The Press on the Home Front
The last fifty years have taught something to the American press. It has learned that overtone and innuendo sell a lot of papers, that a sex-angle will keep a run-of-the-mill murder story alive for weeks. The right to sensational journalism is indisputable. Newspapers are a business like any other business, and like any other business they depend on public demand. Freedom of the press pre-supposes variety in journalism, and it's the job of the individual to weed the good from the bad. But when the press distorts this freedom by reporting a war effort with the same kind of "color" it applies to Hollywood blurbs, we may question its patriotism and suspect untimely pre-occupation with the circulation-sheets.
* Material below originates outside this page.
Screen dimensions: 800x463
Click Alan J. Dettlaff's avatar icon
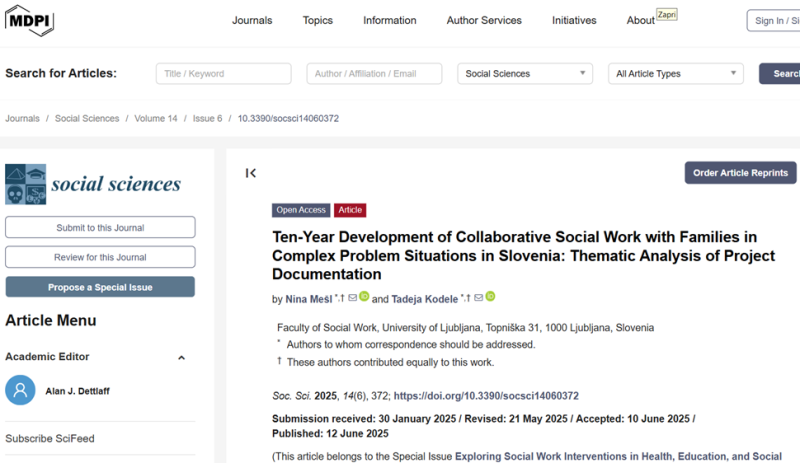click(20, 390)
Of late, newspapers have been noticeably long on mud-slinging in their news and Washington columns, and short on constructive comment from the editorial page. They abound with insidious feature material to imply that because Mayris Chaney has danced in night clubs she is unfit for civilian defense, that because Melvyn Douglas is a Hollywood box-office star we must discount his impressive record as administrator and youth-sponsor, that because Jane Seaver is an acquaintance of Eleanor Roosevelt she is incapable of work in national morale.
Admittedly, the OCD--like other defense agencies--contains defects which it is the duty of the press to expose. But this expose should be engineered with a constructive purpose in view--the ultimate strengthening of America's war effort. Propagating rumors about what Eleanor privately thinks of William Knudsen not only loses sight of this objective, but actively weakens defense and upsets morale. The shortcomings of OCD and the defense program in general are only intensified by scandal-mongering, where they could be alleviated by specific editorial suggestion. Apparently, the press need be reminded that there are more important ends than selling papers, and that "yellow journalism" may be doing much to sabotage the very freedom under which it thrives.